On this page, you'll find the legal definition and meaning of Case Law, written in plain English, along with examples of how it is used.

What is Case Law?

(n) Case Law is the decisions, interpretations made by judges while deciding on the legal issues before them which are considered as the common law or as an aid for interpretation of a law in subsequent cases with similar conditions. Case laws are used by advocates to support their views to favor their clients and also it influence the decision of the judges

History and Meaning of Case Law

Case Law (also known as common law) refers to the collection of legal decisions made by judges in appellate courts. These decisions are based on the interpretation of laws and legal principles and can be used as precedents for future cases. Case law is a critical component of the legal system in many countries, including the United States, England, and Canada. Case law is an essential tool for lawyers, judges, and legal scholars as it provides guidance and clarity on the interpretation of laws and legal principles.

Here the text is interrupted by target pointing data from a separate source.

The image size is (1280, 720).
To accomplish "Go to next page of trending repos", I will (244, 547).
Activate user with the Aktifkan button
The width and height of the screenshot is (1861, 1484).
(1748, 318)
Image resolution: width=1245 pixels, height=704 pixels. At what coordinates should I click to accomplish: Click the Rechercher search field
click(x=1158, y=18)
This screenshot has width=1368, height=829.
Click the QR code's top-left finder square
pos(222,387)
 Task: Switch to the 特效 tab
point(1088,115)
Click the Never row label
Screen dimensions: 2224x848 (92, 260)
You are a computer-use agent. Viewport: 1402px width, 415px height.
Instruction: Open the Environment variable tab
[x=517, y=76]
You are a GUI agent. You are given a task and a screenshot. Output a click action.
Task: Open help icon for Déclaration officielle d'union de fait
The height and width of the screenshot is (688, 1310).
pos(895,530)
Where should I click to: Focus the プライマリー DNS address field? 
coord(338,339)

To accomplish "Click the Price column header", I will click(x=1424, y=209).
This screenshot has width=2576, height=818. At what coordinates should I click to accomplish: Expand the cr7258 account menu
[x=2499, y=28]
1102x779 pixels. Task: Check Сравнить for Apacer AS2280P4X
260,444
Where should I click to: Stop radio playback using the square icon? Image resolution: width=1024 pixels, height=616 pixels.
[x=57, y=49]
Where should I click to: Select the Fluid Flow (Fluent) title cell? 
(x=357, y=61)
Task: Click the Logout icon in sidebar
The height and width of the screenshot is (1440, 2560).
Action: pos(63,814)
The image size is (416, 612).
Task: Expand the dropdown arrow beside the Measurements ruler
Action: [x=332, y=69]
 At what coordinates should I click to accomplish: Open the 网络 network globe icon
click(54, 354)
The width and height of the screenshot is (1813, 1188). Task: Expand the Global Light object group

Historically, case law became an essential part of the legal system in England following the Norman Conquest in 1066. At the time, the legal system was decentralized, and there were no centralized courts to interpret laws or settle legal disputes. Different regions of the country had their own legal customs and laws, leading to confusion and inconsistency. Over time, a more centralized legal system emerged, with judges relying on previous decisions to guide their judgments. By the 18th century, case law had become a fundamental part of the English legal system and was widely viewed as a source of common law.

Examples of Case Law

  1. In the United States, the landmark case Brown v. Board of Education is an example of case law. In this case, the Supreme Court ruled that segregation in public schools was unconstitutional, overturning the previous precedent established by the Plessy v. Ferguson case.
  2. In Canada, the case R. v. Oakes established a test for determining the constitutionality of laws that infringe on individual rights and freedoms.
  3. In England, the case Donoghue v Stevenson established the principle of negligence in tort law. This case established that individuals have a duty of care to avoid causing harm to others.
  4. In Australia, the case Mabo v Queensland overturned the previous legal doctrine of terra nullius, recognizing the traditional land rights of Indigenous Australians.
  5. In New Zealand, the case R v. He Kawaka Te Hemara established the principle of Crown's fiduciary duty towards Maori cultural and intellectual property.

Legal Terms Similar to Case Law

  1. Precedent - a legal decision that serves as a rule or guide for future cases
  2. Stare decisis - the principle that courts should follow precedent and make decisions in a consistent and predictable manner
  3. Common law - the body of law derived from judicial decisions rather than from statutes or constitutions
  4. Appellate court - a court that has the power to review and overturn the decisions of lower courts
  5. Judicial review - the power of courts to invalidate laws or administrative actions that violate the constitution or other legal standards.